EXCERPTED RECORDS: Begin
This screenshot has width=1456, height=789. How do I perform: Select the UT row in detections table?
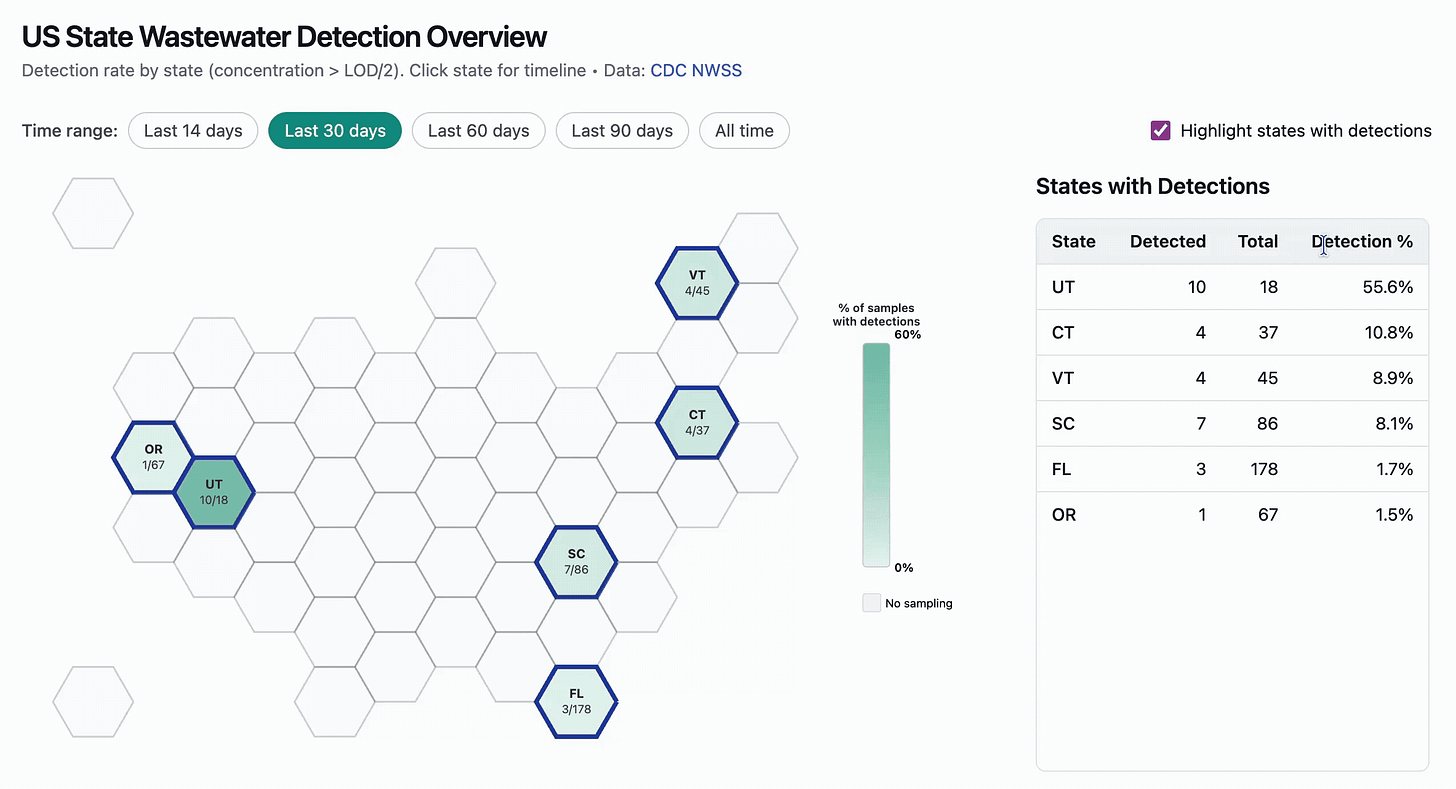coord(1232,287)
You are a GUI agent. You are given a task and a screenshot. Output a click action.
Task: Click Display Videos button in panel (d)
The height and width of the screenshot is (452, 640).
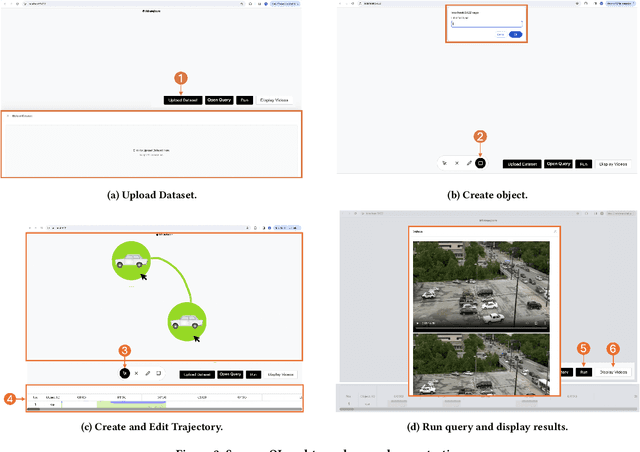tap(614, 372)
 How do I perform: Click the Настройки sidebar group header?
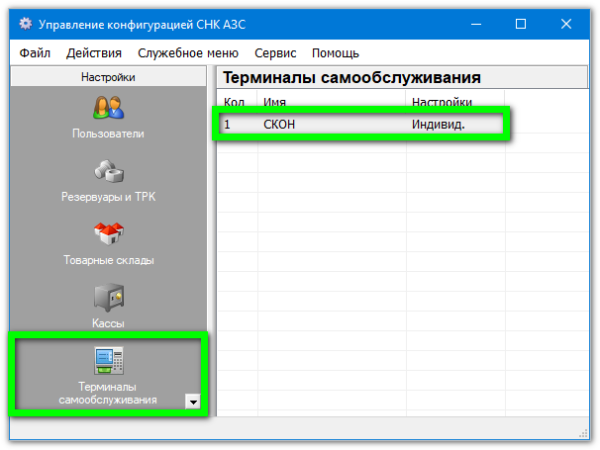tap(108, 77)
EXCERPTED RECORDS: End
**TO DO:** Restate the data exactly, though only from the line that contains "You are a GUI" through its last line, both ends included and with the pictures left out.

**SOLUTION:**
You are a GUI agent. You are given a task and a screenshot. Output a click action.
Task: Click Display Videos button in panel (d)
The height and width of the screenshot is (452, 640).
tap(614, 372)
 How do I perform: Click the Настройки sidebar group header?
tap(108, 77)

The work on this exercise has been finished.